▶ **Work request**
Take the entries that follow and return only the lines from the one with "Given: Click the plus icon beside 1299" through the final line, leaving every picture behind.

▶ **Data extract**

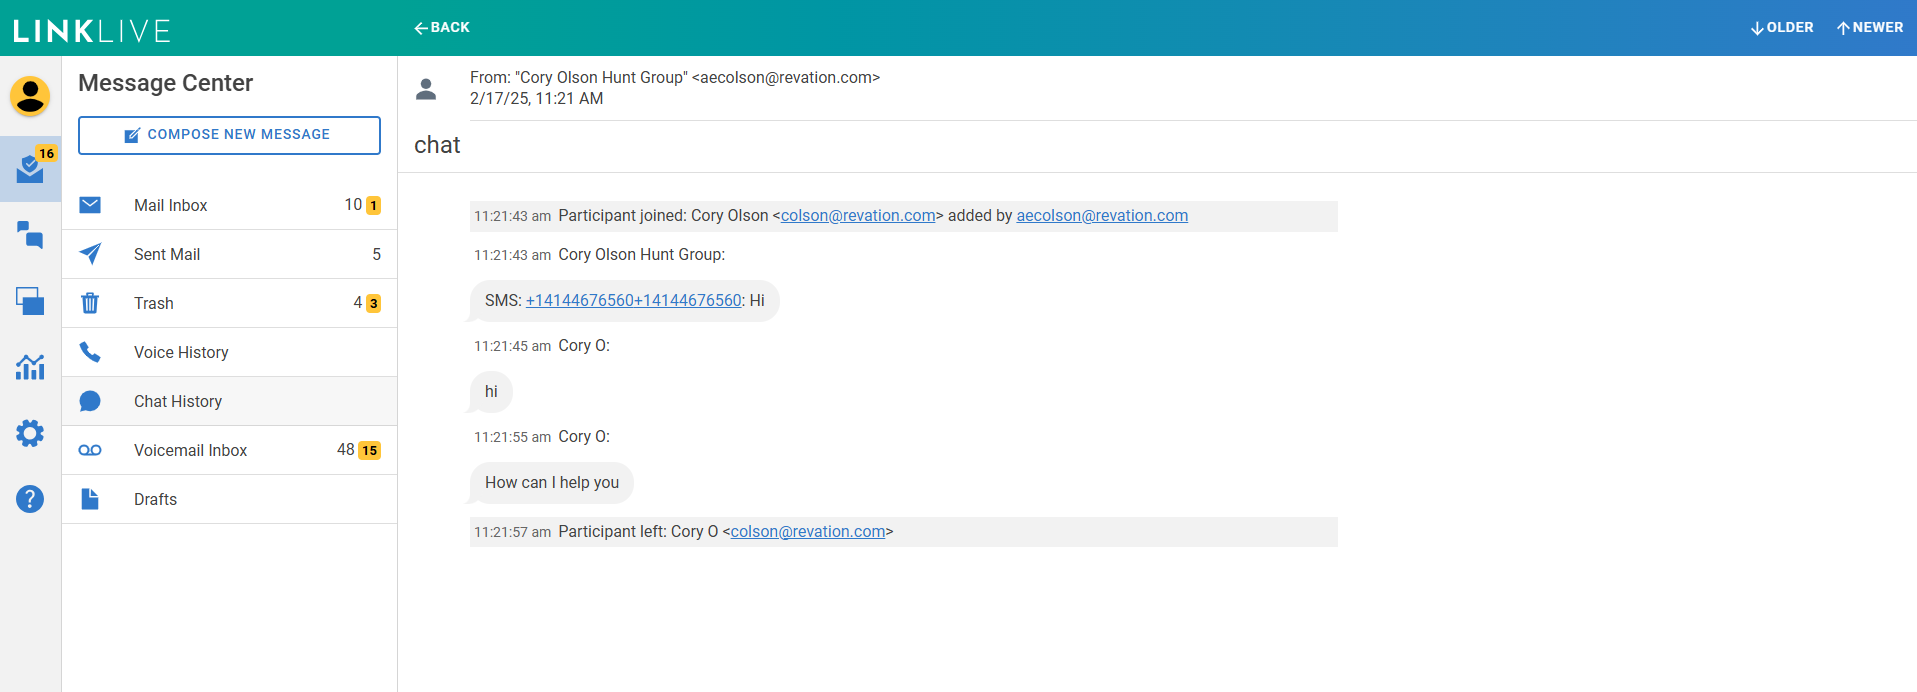Open the settings gear icon
Viewport: 1917px width, 692px height.
[x=30, y=433]
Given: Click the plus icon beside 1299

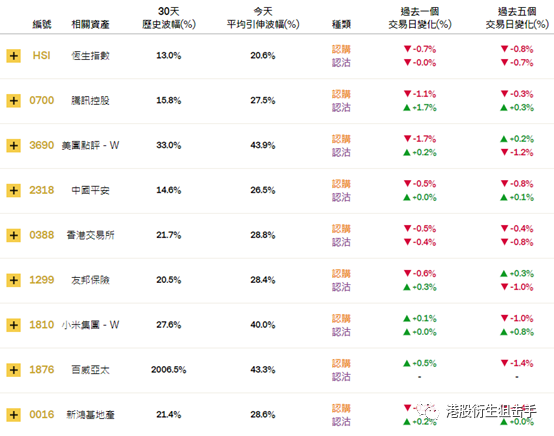Looking at the screenshot, I should 13,280.
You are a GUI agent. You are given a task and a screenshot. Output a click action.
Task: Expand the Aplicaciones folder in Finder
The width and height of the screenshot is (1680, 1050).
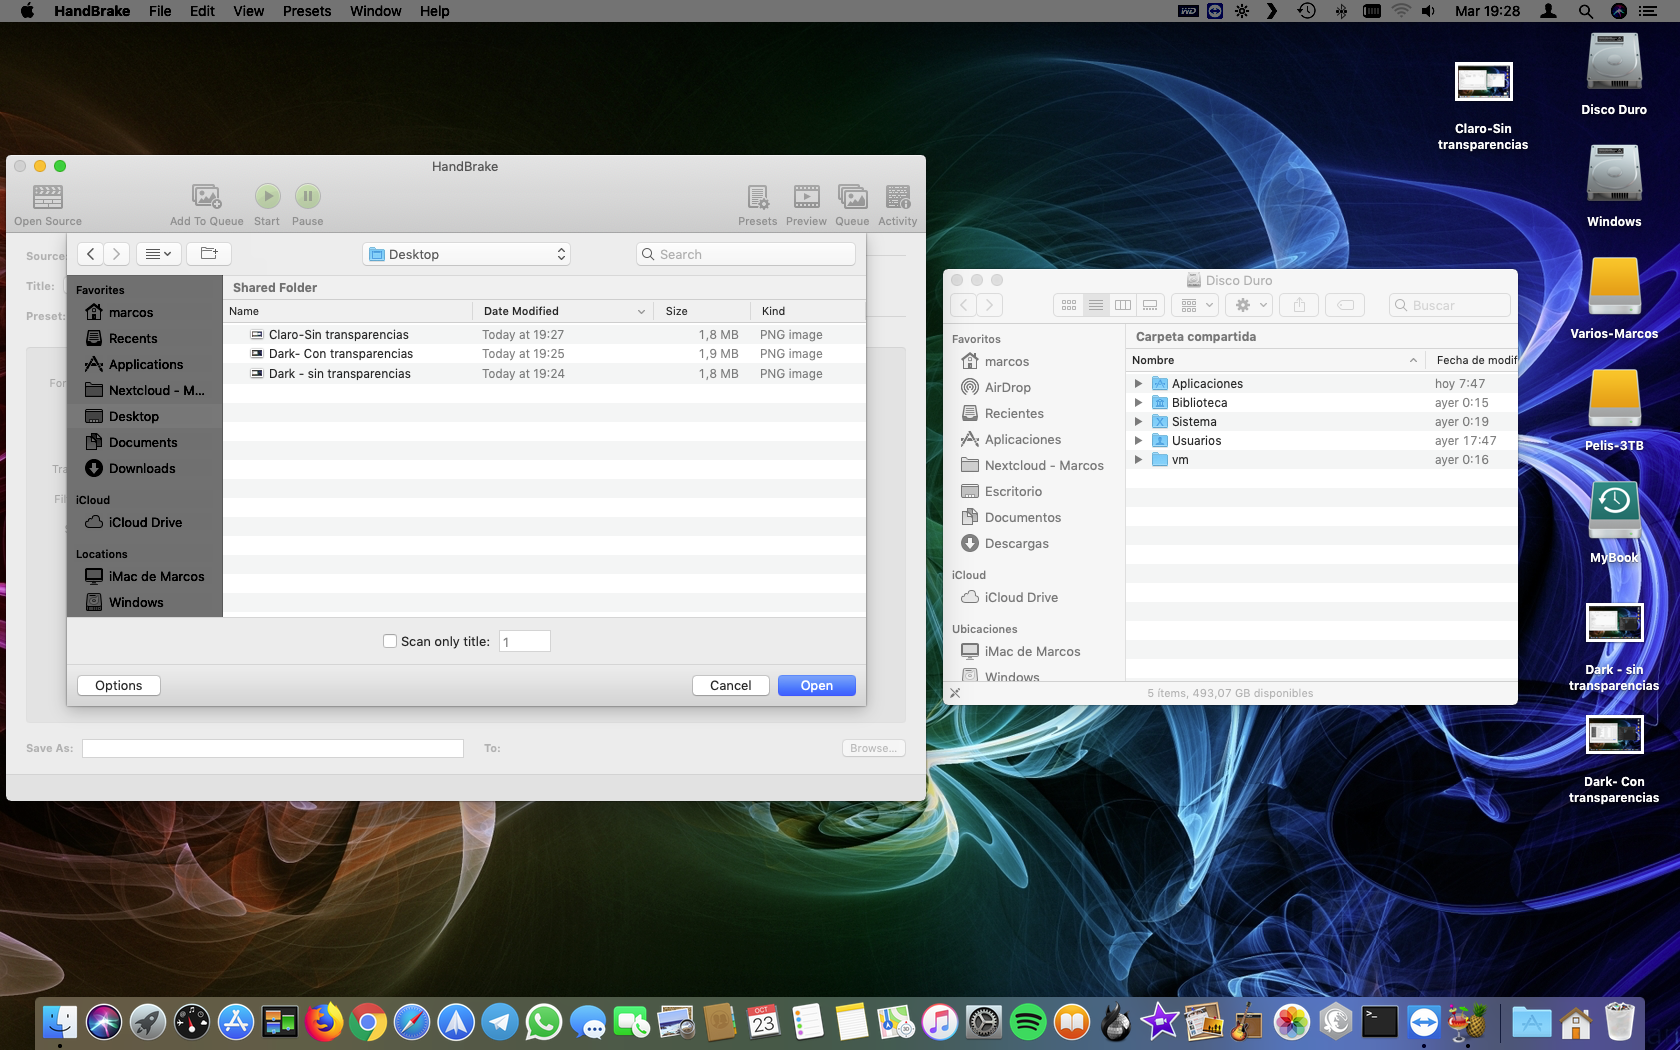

▶ **Response for this exercise**
Given: Click the plus icon beside 1299

Looking at the screenshot, I should 13,280.
You are a GUI agent. You are given a task and a screenshot. Output a click action.
Task: Expand the Aplicaciones folder in Finder
The width and height of the screenshot is (1680, 1050).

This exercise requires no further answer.